Comment 3 Joseph Elwin Fernandes 2014-06-30 02:31:27 UTC
1) Couldn't reproduce the issue by issuing snapshot create and peer probe from the same host simultaneously
2) But was able to reproduce the issue by issuing snapshot create and peer probe from different host simultaneously. 
3) The cause for this issue is , During any snapshot operation the glusterd quorum is checked for total peer list of the node. This is not necessary as glusterd quorum should be check for the list of nodes that where chosen for this operation.
 In  glusterd_mgmt_v3_initiate_snap_phases(), As a preparation, before the 3 phases(pre-validate,commit and post-validate), a transaction list is prepared in this->private->xaction_peers. This list of peers will be participating in the operation, through-out the 3 phases. During a operation, the glusterd quorum should be checked only for these peers, as the checking of the quorum is w.r.t this current operation.

4) Fix: During a snapshot operation, glusterd quorum will be checked only for the 
transaction peers list.

Comment 4 Joseph Elwin Fernandes 2014-06-30 02:51:51 UTC
Fix submitted upstream:

REVIEW: http://review.gluster.org/8200 (glusterd/snapshot: fixing glusterd quorum during snap operation) posted (#1) for review on master by Joseph Fernandes (josferna)

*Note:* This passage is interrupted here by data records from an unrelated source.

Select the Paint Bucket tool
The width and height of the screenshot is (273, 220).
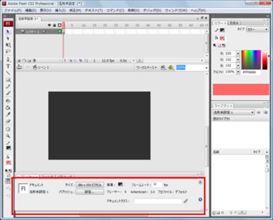point(8,108)
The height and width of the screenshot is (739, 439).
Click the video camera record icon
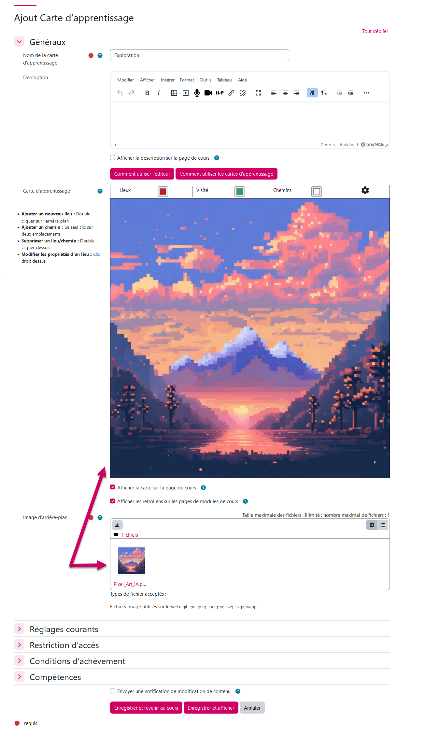[208, 93]
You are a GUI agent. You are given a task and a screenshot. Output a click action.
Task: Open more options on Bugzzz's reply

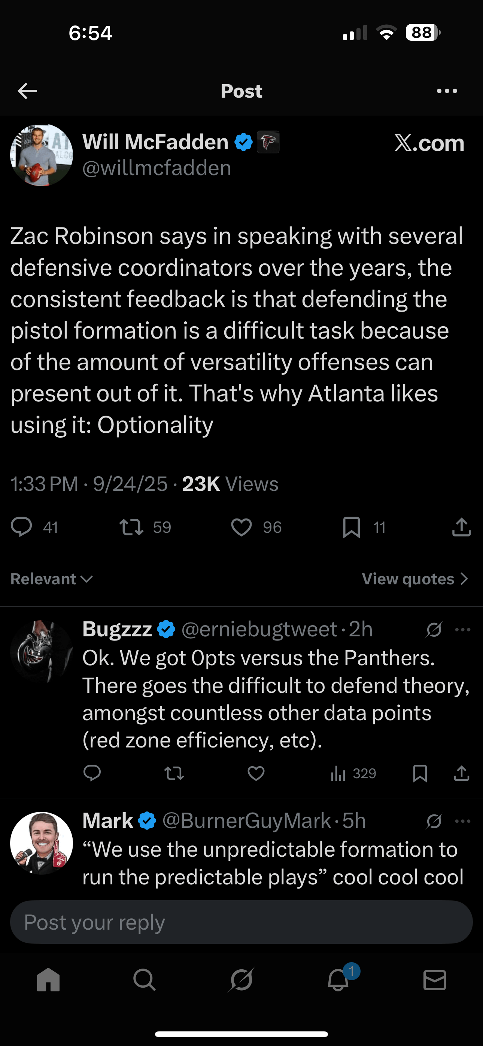(x=463, y=630)
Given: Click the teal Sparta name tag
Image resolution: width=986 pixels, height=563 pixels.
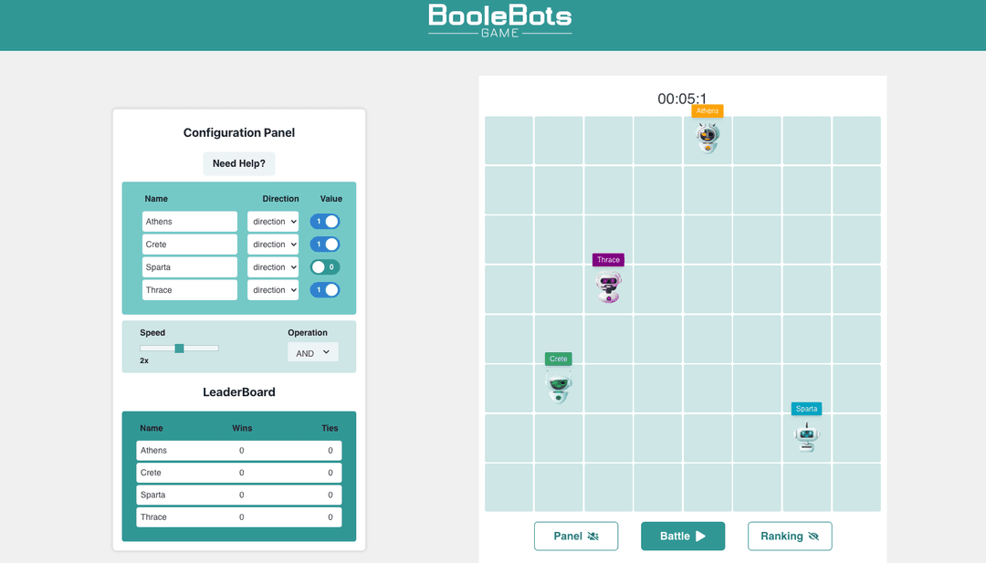Looking at the screenshot, I should tap(806, 409).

Comment 6 Avra Sengupta 2015-03-30 09:55:37 UTC
Not targeting for 3.1

Comment 8 monti lawrence 2015-07-22 15:31:56 UTC
Doc text is edited. Please sign off to be included in Known Issues.

Comment 9 Avra Sengupta 2015-07-27 07:14:05 UTC
Doc text looks good. Verified.

Comment 10 Avra Sengupta 2015-07-28 05:49:57 UTC
Not targetting for 3.1.1

Comment 11 Avra Sengupta 2015-08-12 05:44:26 UTC
This Bug is not fixed with the submitted patch and it requires design changes in glusterd. Hence moving this back to New.

Comment 13 Avra Sengupta 2016-01-29 13:41:11 UTC
Current Glusterd architecture does not support implementation of this feature. Therefore this feature request is deferred till Gluterd 2.0.